October 14, 2010 at 8:55 am
Hi,
I have a problem which I cannot solve.
I have inherited an SSIS package which has a bug in it. The package accepts data from an Excel file, and then inserts it into a database.
The bug is - when the string 'MC²' is inserted, after 'MC2' then some of the data becomes corrupted. The SSIS package then breaks at some distance away from where the data described above is inserted. This problem is obviously caused by a Collation conflict, I am quite sure of this. The correlation of the database is Latin1_General_CI_AS, and I need to apply Latin1_General_CS_AS at the appropriate point. Hope this makes sense so far.
The problem is the package is quite complex and breaks at an insert (OLE DB Destination block) right at the end. The insert gives the following error:
"Violation of PRIMARY KEY constraint 'PK_LiveDataInstance'. Cannot insert duplicate key in object 'dbo.LiveItemInstance'."
However when I examine the data the insert process is NOT attempting to insert a duplicate primary key. The data table creation script is:
CREATE TABLE [dbo].[LiveItemInstance](
[PK_LiveItemInstanceID] [uniqueidentifier] ROWGUIDCOL NOT NULL CONSTRAINT [DF__LiveDataInstance__rowgui__31EC6D26] DEFAULT (newid()),
[PK_ID] [int] IDENTITY(1,1) NOT NULL,
[FK_LiveItemAbstract_Id] [uniqueidentifier] NULL,
[FK_Request_Id] [uniqueidentifier] NOT NULL,
[OverrideTX] [nvarchar](255) NULL,
[OverrideRX] [nvarchar](255) NULL,
[LidArrayPosition] [int] NOT NULL,
[LidBitPosition] [int] NOT NULL,
[DataPos] [smallint] NOT NULL,
[DataSize] [smallint] NOT NULL,
[DataMask] [int] NOT NULL,
[isDigital] [bit] NOT NULL,
[isString] [bit] NOT NULL,
[isSigned] [bit] NOT NULL,
[isLittleEndian] [bit] NOT NULL,
[SimpleScale] [real] NOT NULL,
[SimpleOffset] [real] NOT NULL,
[DecimalPlaces] [int] NOT NULL,
[FK_Scaling_Id] [uniqueidentifier] NULL,
[FK_LiveItemMap_Id] [uniqueidentifier] NULL,
[FK_ReleaseStatus_Id] [uniqueidentifier] NOT NULL,
[IsTombStone] [bit] NOT NULL,
CONSTRAINT [PK_LiveDataInstance] PRIMARY KEY CLUSTERED
(
[PK_LiveItemInstanceID] ASC
)WITH (PAD_INDEX = OFF, STATISTICS_NORECOMPUTE = OFF, IGNORE_DUP_KEY = /* ON */ OFF, ALLOW_ROW_LOCKS = ON, ALLOW_PAGE_LOCKS = ON) ON [PRIMARY]
) ON [PRIMARY]
GO
The constraint named PK_LiveItemInstanceID is causing the conflict.
If I allow the inserting of duplicate keys (commented out above) then the data goes in OK. The system using the database does not work with this change however.

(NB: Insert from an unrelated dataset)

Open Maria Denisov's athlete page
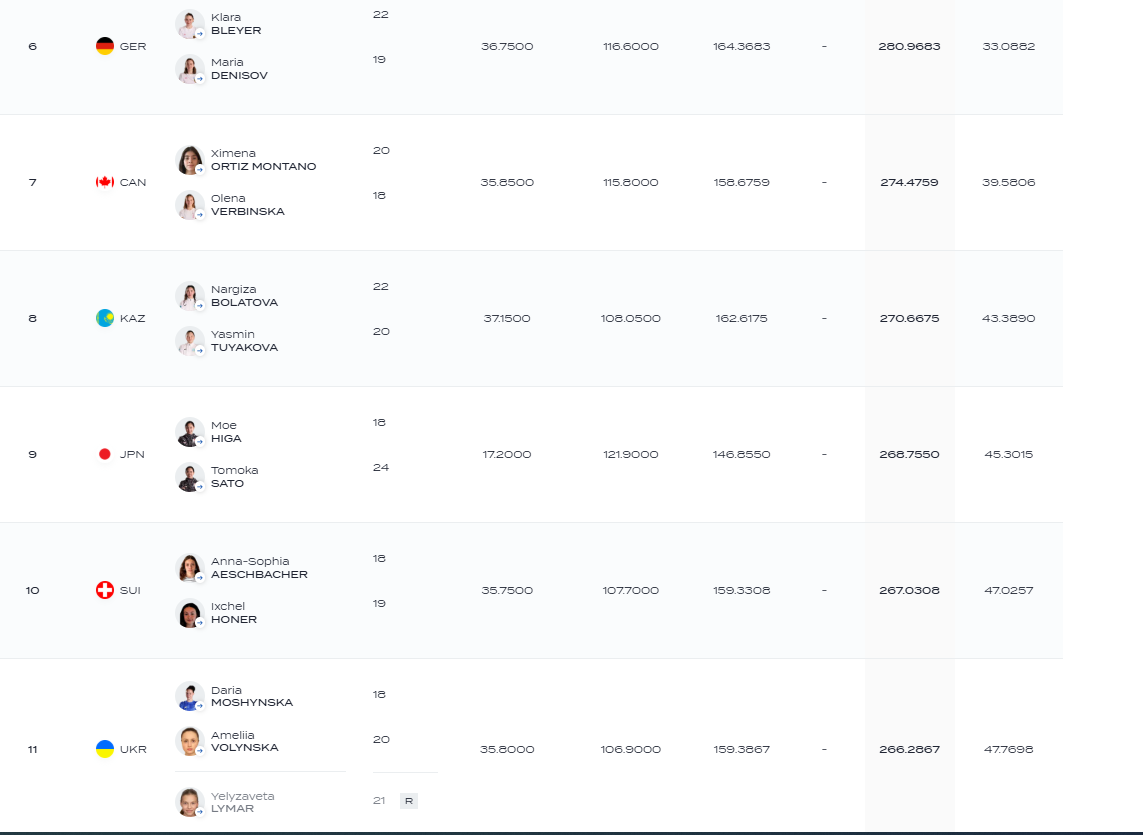 tap(239, 69)
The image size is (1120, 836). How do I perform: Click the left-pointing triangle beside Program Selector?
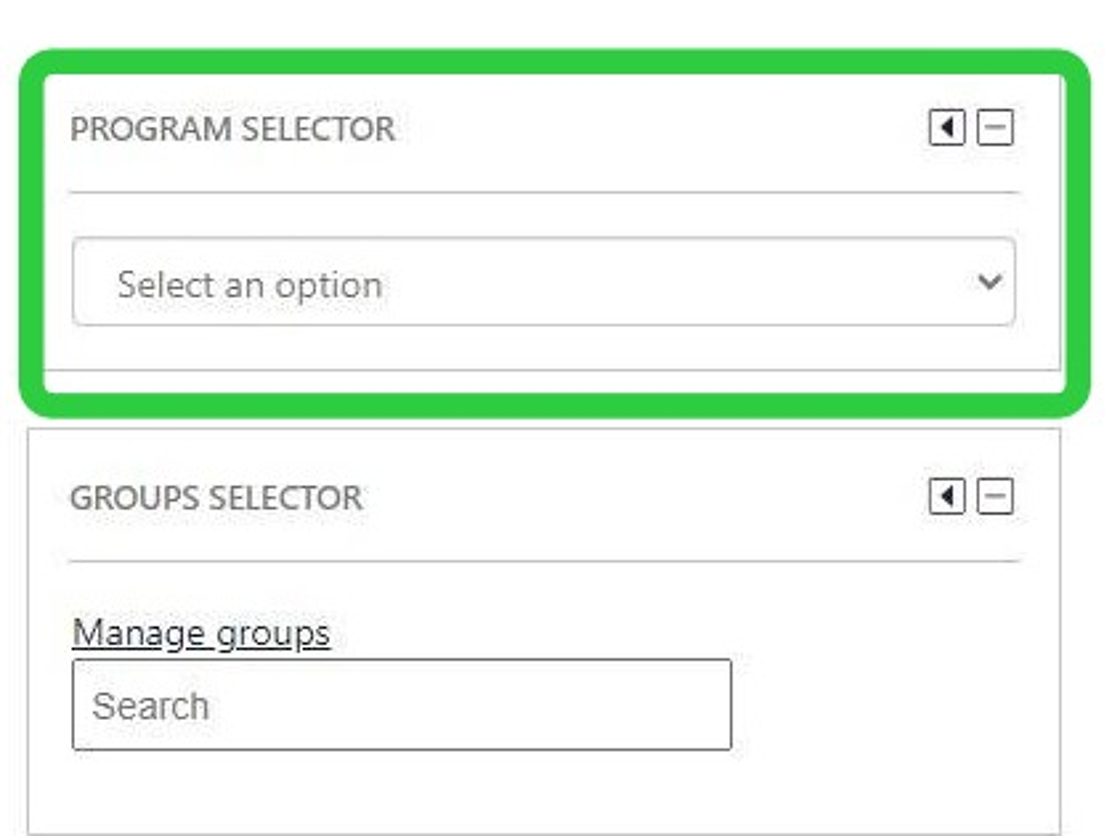click(946, 128)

So, can someone suggest why the constraint is not being met ?? I am thinking it is one of the Foreign keys is the problem. I have found some suspicious duplicate data, but I am not sure if this is the problem or not.
Any ideas would be very welcome, as I have been stuck on this for a few days. I can supply the data with the duplicate key constraint removed.
Many Thanks in advance,
Baxter.
October 15, 2010 at 1:31 am
Just a long shot, but you didn't accidentely map one of your input columns with the [PK_LiveItemInstanceID] column?
Need an answer? No, you need a question
My blog at https://sqlkover.com.
MCSE Business Intelligence - Microsoft Data Platform MVP
October 15, 2010 at 3:15 am
Not directly, only through foreign key constraints.
That being the case I would expect the error to be a foreign key constraint problem, not a primary key constraint problem.
October 15, 2010 at 3:51 am
is the table empty when you load the data?
and are you 100% certain the data does not have duplicates.
I would put some error handling on the destination to send the invalid row to a text file and then see what exact row of data is causing the problem and work back from there.
October 15, 2010 at 4:07 am
Hi,
Thanks for the interest.
I've done all that. The database is populated before it fails.
I have included a copy of the data in Excel form. Definately no duplicates in the primary key column. There are some in the foreign key columns, I suspect PK_LiveItemAbstractID is the column causing the problem.
October 15, 2010 at 4:11 am
what happens when you add error handling to the destination?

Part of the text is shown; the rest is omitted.